= Jon Pack =

Jon Pack is an American photographer based in New York City. Pack is known as a photojournalist and street photographer, and for his work as an on-location still photographer for film and television productions.

==Career==
While watching the 2008 Summer Olympics in Beijing, Pack became interested in the afterlife of the venues constructed for the Olympic Games. He told CNN, "All the coverage was talking about how much money was being spent on the Olympics in Beijing. It was so surprising that instead of talking about the athletes or the sports, they were talking so much about the facilities and amount of money." Pack began traveling to host cities to photograph former Olympic venues in Autumn, 2008. "I want to see what hosting the Olympics does to a city," Pack said in an interview with The Atlantic. "Both the good and the bad: how it instills a sense of national pride, how it can help a city find incredible new ways to use its own space, how it can be completely overshadowed by events like war or economic collapse, and how it can create modern day ruins in the midst of places that are otherwise bustling."

In 2012, Pack began collaborating with filmmaker Gary Hustwit and announced The Olympic City, a documentary photography project that would look at former host cities of the Olympic Games and how the events had impacted those cities. The first phase of the project looked at 13 cities, the resulting photographs were published in a hardcover book in 2013. The photos were also shown at museums and galleries including Storefront for Art and Architecture in New York, the Atlanta Contemporary Art Center, the Brooklyn Museum of Art 2016 exhibit "Who Shot Sports?" and the SFMOMA 2024-2025 exhibit "Get in the Game: Sports, Art, Culture." Hustwit and Pack have stated that this is an ongoing project and that they are continuing to photograph additional cities around the world.

On November 13, 2015, Pack was in Paris during the terrorist attacks, and took photos of the aftermath.

In 2020, Pack collaborated with writer Mathias Svalina on The Depression, a book of poetry and photographs described as "a surreal and shifting deep-dive into clinical depression".

Pack works as a still photographer on film and television productions, including While We're Young, directed by Noah Baumbach, Past Lives directed by Celine Song, and the TV series Severance, Search Party and Broad City.

==Publications==
- The Olympic City with Gary Hustwit, foreword by Michael Kimmelman, 2013.
- Victory Journal Number 12, 2016.
- The Depression with Mathias Svalina, 2020.

·····

◆ WHAT TO DO
1. According to the article on Jon Pack, when did he begin traveling to host cities to photograph former Olympic venues?
2. Extract the passage of the article on Jon Pack that begins at the words "Jon Pack is" and stops after "and television productions.".
The stored data after this point is separate material, unrelated to the article on Jon Pack.

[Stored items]
·····

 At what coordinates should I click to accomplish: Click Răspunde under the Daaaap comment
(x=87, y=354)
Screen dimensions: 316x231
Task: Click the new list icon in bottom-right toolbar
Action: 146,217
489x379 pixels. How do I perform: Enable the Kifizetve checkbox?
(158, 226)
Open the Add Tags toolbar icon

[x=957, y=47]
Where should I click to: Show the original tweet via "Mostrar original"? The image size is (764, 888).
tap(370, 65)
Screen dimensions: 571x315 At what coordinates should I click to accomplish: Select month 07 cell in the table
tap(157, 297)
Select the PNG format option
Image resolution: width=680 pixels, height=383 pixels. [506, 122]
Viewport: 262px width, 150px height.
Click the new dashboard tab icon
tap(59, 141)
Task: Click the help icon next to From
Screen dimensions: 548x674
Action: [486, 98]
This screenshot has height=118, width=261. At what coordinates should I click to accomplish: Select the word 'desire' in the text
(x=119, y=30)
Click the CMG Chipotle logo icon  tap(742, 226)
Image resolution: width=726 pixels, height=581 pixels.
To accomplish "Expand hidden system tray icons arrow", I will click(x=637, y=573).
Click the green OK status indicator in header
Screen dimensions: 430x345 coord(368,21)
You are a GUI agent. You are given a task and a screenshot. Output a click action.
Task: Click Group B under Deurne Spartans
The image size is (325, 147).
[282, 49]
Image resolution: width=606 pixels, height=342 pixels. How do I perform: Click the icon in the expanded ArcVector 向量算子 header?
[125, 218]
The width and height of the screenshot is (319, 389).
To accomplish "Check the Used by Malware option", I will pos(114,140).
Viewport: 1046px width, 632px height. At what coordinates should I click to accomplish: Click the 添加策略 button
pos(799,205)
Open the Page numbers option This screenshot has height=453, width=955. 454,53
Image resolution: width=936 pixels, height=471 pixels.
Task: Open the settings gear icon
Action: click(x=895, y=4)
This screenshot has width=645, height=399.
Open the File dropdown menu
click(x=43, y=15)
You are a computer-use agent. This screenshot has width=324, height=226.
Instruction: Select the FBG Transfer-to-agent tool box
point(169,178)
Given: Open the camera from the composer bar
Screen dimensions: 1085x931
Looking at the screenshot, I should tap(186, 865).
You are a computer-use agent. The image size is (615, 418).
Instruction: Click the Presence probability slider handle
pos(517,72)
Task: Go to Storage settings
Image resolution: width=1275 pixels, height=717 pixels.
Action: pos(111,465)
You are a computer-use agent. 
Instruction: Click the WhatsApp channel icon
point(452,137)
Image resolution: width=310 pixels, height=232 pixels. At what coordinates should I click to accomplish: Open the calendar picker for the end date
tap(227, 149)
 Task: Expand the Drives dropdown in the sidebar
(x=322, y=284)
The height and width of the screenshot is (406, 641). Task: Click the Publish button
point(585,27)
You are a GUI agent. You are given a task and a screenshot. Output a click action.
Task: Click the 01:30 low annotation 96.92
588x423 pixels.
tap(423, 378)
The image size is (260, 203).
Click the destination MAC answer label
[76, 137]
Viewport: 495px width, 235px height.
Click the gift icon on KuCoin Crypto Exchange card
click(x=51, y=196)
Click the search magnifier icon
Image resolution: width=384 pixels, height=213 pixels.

·····

◆ SOLUTIONS TO THE PROBLEMS
1. He began in Autumn 2008.

2.
Jon Pack is an American photographer based in New York City. Pack is known as a photojournalist and street photographer, and for his work as an on-location still photographer for film and television productions.